What did the final piece weigh - or do you know? It looks rather thin in the pics, but six layers - how thick were the walls?
One assumes you put your Air Handler in the Attic as opposed to mounting it in a 'closet' on the ground/main floor because there was no room for a 'closet' for the air handler.
Did you ever consider designing a duct take off box for the other end of the equation?
One question, if the area of the filter is 800 sq inches and the diameter of the exit is 18" or 254 SQ IN, does that 'choke point' negate the effort?
Reply 4 years ago
The cloth I used was left over from a boat build, I don't know the weight but it is a thick coarse weave. The finished layup had 1/8 - 3/16 thick walls. This is not a structural part so it only needs to be strong enough to handle. Once installed the framing gives it support. I am guessing here on weight about 25 pounds.

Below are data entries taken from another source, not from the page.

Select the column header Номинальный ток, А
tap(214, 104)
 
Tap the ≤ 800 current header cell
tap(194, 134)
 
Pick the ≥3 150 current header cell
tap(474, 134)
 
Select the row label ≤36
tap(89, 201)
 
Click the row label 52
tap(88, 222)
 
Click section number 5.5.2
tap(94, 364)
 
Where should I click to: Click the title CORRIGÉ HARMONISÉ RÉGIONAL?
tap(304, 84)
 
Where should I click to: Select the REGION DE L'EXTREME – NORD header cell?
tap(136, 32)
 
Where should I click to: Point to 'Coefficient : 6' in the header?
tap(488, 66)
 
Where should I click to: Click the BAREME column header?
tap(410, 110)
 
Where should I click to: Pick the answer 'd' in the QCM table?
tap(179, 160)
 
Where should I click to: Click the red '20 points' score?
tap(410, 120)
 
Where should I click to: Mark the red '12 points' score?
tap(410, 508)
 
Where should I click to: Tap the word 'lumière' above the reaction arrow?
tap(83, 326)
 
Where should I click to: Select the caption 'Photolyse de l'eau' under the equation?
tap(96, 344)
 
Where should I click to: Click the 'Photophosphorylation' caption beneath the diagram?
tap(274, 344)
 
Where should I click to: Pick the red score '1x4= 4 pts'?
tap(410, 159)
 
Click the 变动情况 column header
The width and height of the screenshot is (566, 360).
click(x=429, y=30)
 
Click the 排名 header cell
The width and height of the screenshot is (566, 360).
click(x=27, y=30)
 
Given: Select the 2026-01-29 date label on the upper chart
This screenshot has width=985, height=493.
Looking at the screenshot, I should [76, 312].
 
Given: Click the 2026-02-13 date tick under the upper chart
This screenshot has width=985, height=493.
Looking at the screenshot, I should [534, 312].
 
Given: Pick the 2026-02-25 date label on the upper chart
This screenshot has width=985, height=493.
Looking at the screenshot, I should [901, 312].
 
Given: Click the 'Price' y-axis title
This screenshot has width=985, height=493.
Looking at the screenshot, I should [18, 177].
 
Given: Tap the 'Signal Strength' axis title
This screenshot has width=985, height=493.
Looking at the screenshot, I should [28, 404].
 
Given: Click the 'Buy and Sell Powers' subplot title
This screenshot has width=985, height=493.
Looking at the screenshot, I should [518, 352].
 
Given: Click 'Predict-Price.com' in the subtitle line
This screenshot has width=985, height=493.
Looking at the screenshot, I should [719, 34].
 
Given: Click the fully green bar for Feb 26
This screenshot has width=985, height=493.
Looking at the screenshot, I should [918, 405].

At the 18" duct the air flows faster than at the filter. At the filters the air is moving slower, the slower movement allows the dust particles to be caught rather than forced through, more efficient cleaning.
4 years ago
That;'s wonderful. Sadly, my app is a complex stove duct, and I'm afrfaid I'll have to set a tin-knocker loose to get what I want that won't melt. Perhaps your idea of a foam mock-up would still speed the process (and might help in validating installation steps as well.)
4 years ago
Wow! That is some determination and good work. Even the insulation is a great job.
4 years ago
This was an excellent solution to tricky and tight geometric requirements. The positive plug method could be used to generate a mold for any project. Your use of common materials is a plus.
4 years ago on Step 9
I know you are being efficient with the shape, but dang, it's really beautiful. How much other sculpture are you hiding in your ceiling?
4 years ago
Darn - you skipped over the aspect I was most interested in! ; )
If you're inclined, I think it would be awesome to see at least a couple steps on the fiberglass process, or even a whole separate instructable on it. Some info on what specific products you used, and any tips for how to make the process go smooth would really be nice to see included. Very good first instructable though!! Hope you'll share more!